[Goal]: Reproduce the entire listing below verbatim, from its first line to its last.

__________

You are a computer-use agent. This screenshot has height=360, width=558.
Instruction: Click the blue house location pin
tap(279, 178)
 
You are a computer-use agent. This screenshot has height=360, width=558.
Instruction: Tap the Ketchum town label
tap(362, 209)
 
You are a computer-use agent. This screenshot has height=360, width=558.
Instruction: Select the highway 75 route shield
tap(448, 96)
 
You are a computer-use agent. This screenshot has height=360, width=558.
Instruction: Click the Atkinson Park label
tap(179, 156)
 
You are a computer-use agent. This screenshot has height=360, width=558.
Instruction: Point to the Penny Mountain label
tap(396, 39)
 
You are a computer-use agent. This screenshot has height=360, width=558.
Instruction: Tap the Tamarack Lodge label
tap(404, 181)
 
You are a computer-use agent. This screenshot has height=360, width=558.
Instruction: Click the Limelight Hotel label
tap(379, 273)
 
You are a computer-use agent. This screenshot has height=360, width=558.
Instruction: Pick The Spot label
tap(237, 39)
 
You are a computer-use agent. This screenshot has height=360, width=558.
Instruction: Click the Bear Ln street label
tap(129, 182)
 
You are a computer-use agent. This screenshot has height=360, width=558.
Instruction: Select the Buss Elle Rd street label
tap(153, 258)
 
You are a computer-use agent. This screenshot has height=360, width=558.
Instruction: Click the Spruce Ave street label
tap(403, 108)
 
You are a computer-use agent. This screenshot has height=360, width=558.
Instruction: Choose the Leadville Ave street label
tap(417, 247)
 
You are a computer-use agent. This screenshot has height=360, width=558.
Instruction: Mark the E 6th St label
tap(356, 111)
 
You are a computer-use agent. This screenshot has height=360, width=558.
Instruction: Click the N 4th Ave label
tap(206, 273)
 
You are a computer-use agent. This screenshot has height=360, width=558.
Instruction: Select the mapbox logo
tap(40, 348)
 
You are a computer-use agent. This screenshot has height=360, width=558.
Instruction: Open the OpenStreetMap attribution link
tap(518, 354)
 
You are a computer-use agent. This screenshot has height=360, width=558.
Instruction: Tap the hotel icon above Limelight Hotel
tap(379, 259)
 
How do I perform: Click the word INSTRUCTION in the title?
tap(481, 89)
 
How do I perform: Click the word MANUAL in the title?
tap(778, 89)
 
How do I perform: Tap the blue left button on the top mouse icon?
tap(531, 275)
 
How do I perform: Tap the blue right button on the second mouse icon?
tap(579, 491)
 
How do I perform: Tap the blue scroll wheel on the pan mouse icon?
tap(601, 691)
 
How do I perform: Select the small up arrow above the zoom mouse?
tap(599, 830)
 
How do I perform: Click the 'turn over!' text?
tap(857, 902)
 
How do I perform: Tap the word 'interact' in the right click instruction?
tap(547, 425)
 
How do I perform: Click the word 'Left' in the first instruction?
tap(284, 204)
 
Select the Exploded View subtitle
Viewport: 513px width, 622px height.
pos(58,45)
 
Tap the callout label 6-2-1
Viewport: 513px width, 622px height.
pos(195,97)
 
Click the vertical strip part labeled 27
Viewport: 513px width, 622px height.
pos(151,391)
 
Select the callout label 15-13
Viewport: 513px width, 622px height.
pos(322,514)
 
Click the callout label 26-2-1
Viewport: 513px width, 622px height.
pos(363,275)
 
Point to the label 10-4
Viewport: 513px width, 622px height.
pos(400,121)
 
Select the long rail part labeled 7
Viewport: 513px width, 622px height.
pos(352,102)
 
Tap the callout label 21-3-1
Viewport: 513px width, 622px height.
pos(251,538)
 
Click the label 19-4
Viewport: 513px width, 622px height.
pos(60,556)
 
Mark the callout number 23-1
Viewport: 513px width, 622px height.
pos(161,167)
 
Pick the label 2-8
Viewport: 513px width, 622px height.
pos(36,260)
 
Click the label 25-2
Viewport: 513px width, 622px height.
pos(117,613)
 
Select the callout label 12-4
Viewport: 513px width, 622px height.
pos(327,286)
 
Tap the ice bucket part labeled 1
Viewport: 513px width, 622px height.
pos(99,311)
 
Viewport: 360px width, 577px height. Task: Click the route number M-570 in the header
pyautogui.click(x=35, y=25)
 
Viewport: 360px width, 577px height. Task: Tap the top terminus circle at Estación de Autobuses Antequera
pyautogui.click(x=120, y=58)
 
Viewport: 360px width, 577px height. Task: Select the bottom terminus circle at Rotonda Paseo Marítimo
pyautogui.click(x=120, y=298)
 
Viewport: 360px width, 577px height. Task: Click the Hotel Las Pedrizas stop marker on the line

__________

[Written solution]:
You are a computer-use agent. This screenshot has height=360, width=558.
Instruction: Click the blue house location pin
tap(279, 178)
 
You are a computer-use agent. This screenshot has height=360, width=558.
Instruction: Tap the Ketchum town label
tap(362, 209)
 
You are a computer-use agent. This screenshot has height=360, width=558.
Instruction: Select the highway 75 route shield
tap(448, 96)
 
You are a computer-use agent. This screenshot has height=360, width=558.
Instruction: Click the Atkinson Park label
tap(179, 156)
 
You are a computer-use agent. This screenshot has height=360, width=558.
Instruction: Point to the Penny Mountain label
tap(396, 39)
 
You are a computer-use agent. This screenshot has height=360, width=558.
Instruction: Tap the Tamarack Lodge label
tap(404, 181)
 
You are a computer-use agent. This screenshot has height=360, width=558.
Instruction: Click the Limelight Hotel label
tap(379, 273)
 
You are a computer-use agent. This screenshot has height=360, width=558.
Instruction: Pick The Spot label
tap(237, 39)
 
You are a computer-use agent. This screenshot has height=360, width=558.
Instruction: Click the Bear Ln street label
tap(129, 182)
 
You are a computer-use agent. This screenshot has height=360, width=558.
Instruction: Select the Buss Elle Rd street label
tap(153, 258)
 
You are a computer-use agent. This screenshot has height=360, width=558.
Instruction: Click the Spruce Ave street label
tap(403, 108)
 
You are a computer-use agent. This screenshot has height=360, width=558.
Instruction: Choose the Leadville Ave street label
tap(417, 247)
 
You are a computer-use agent. This screenshot has height=360, width=558.
Instruction: Mark the E 6th St label
tap(356, 111)
 
You are a computer-use agent. This screenshot has height=360, width=558.
Instruction: Click the N 4th Ave label
tap(206, 273)
 
You are a computer-use agent. This screenshot has height=360, width=558.
Instruction: Select the mapbox logo
tap(40, 348)
 
You are a computer-use agent. This screenshot has height=360, width=558.
Instruction: Open the OpenStreetMap attribution link
tap(518, 354)
 
You are a computer-use agent. This screenshot has height=360, width=558.
Instruction: Tap the hotel icon above Limelight Hotel
tap(379, 259)
 
How do I perform: Click the word INSTRUCTION in the title?
tap(481, 89)
 
How do I perform: Click the word MANUAL in the title?
tap(778, 89)
 
How do I perform: Tap the blue left button on the top mouse icon?
tap(531, 275)
 
How do I perform: Tap the blue right button on the second mouse icon?
tap(579, 491)
 
How do I perform: Tap the blue scroll wheel on the pan mouse icon?
tap(601, 691)
 
How do I perform: Select the small up arrow above the zoom mouse?
tap(599, 830)
 
How do I perform: Click the 'turn over!' text?
tap(857, 902)
 
How do I perform: Tap the word 'interact' in the right click instruction?
tap(547, 425)
 
How do I perform: Click the word 'Left' in the first instruction?
tap(284, 204)
 
Select the Exploded View subtitle
Viewport: 513px width, 622px height.
pos(58,45)
 
Tap the callout label 6-2-1
Viewport: 513px width, 622px height.
pos(195,97)
 
Click the vertical strip part labeled 27
Viewport: 513px width, 622px height.
pos(151,391)
 
Select the callout label 15-13
Viewport: 513px width, 622px height.
pos(322,514)
 
Click the callout label 26-2-1
Viewport: 513px width, 622px height.
pos(363,275)
 
Point to the label 10-4
Viewport: 513px width, 622px height.
pos(400,121)
 
Select the long rail part labeled 7
Viewport: 513px width, 622px height.
pos(352,102)
 
Tap the callout label 21-3-1
Viewport: 513px width, 622px height.
pos(251,538)
 
Click the label 19-4
Viewport: 513px width, 622px height.
pos(60,556)
 
Mark the callout number 23-1
Viewport: 513px width, 622px height.
pos(161,167)
 
Pick the label 2-8
Viewport: 513px width, 622px height.
pos(36,260)
 
Click the label 25-2
Viewport: 513px width, 622px height.
pos(117,613)
 
Select the callout label 12-4
Viewport: 513px width, 622px height.
pos(327,286)
 
Tap the ice bucket part labeled 1
Viewport: 513px width, 622px height.
pos(99,311)
 
Viewport: 360px width, 577px height. Task: Click the route number M-570 in the header
pyautogui.click(x=35, y=25)
 
Viewport: 360px width, 577px height. Task: Tap the top terminus circle at Estación de Autobuses Antequera
pyautogui.click(x=120, y=58)
 
Viewport: 360px width, 577px height. Task: Select the bottom terminus circle at Rotonda Paseo Marítimo
pyautogui.click(x=120, y=298)
 
Viewport: 360px width, 577px height. Task: Click the Hotel Las Pedrizas stop marker on the line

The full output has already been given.